As item 1 is probably a binary, and item 2 a matrix, confirming that the kernel that you have supports the module that you are trying to load seems to be a better starting point. :)

As Intel HPDD seems to provide a kernel that matches the version are using, item 1 seems likely.
https://downloads.hpdd.intel.com/public/lustre/lustre-2.9.0/el7.3.1611/server/RPMS/x86_64/
If that is the case, a couple options include using the Intel IB, or compiling a Lustre kernel that supports the Mellanox OFED.

Hope this helps.
Brett

On Sun, Nov 12, 2017 at 1:16 AM, Parag Khuraswar <parag_k at citilindia.com<mailto:parag_k at citilindia.com>> wrote:
Hi Brett,

I am using MOFED “MLNX_OFED_LINUX-4.1-1.0.2.0” with kernel “3.10.0-514.el7.x86_64”

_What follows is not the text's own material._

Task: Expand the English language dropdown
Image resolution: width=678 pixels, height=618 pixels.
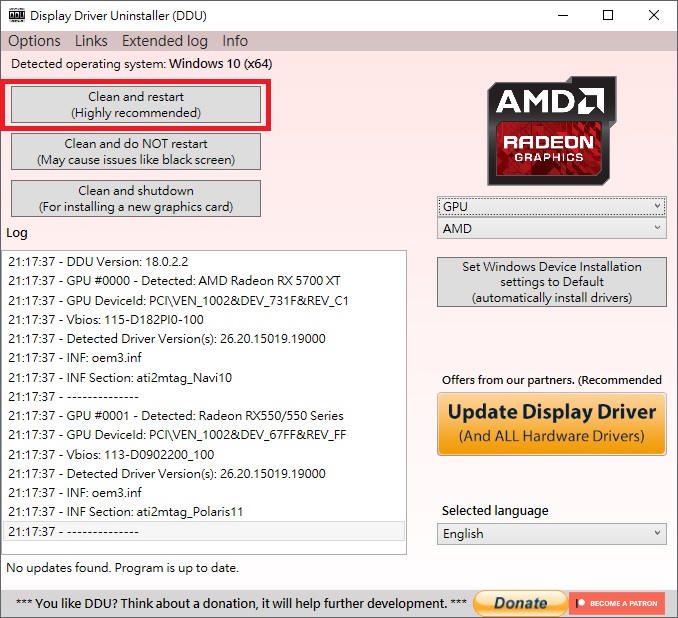Action: (x=552, y=534)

o/p of modprobe –v ko2iblnd

[root at mds1 ~]# modprobe -v ko2iblnd
install /usr/sbin/ko2iblnd-probe require_privileged_port=0 use_privileged_port=0 timeout=150 retry_count=7 map_on_demand=32 peer_credits=63 concurrent_sends=63 ntx=32768 credits=32768 fmr_pool_size=8193
insmod /lib/modules/3.10.0-514.el7.x86_64/extra/lustre/net/ko2iblnd.ko require_privileged_port=0 use_privileged_port=0 timeout=150 retry_count=7 map_on_demand=32 peer_credits=63 concurrent_sends=63 ntx=32768 credits=32768 fmr_pool_size=8193
modprobe: ERROR: could not insert 'ko2iblnd': Invalid argument
modprobe: ERROR: Error running install command for ko2iblnd
modprobe: ERROR: could not insert 'ko2iblnd': Operation not permitted
[root at mds1 ~]#


Regards,
Parag


From: Brett Lee [mailto:brettlee.lustre at gmail.com<mailto:brettlee.lustre at gmail.com>]
Sent: Saturday, November , 2017 8:08 PM
To: Parag Khuraswar
Cc: Mannthey, Keith; lustre-discuss at lists.lustre.org<mailto:lustre-discuss at lists.lustre.org>
Subject: Re: [lustre-discuss] error while configuring lnet

Hi Parag,

You may need to confirm that the in-kernel IB and the IB in the kernel module "match" (are compatible).  I think that loading the module (`sudo modprobe -v ko2iblnd`) may be sufficient to verify the match (it's been a while, others may correct me).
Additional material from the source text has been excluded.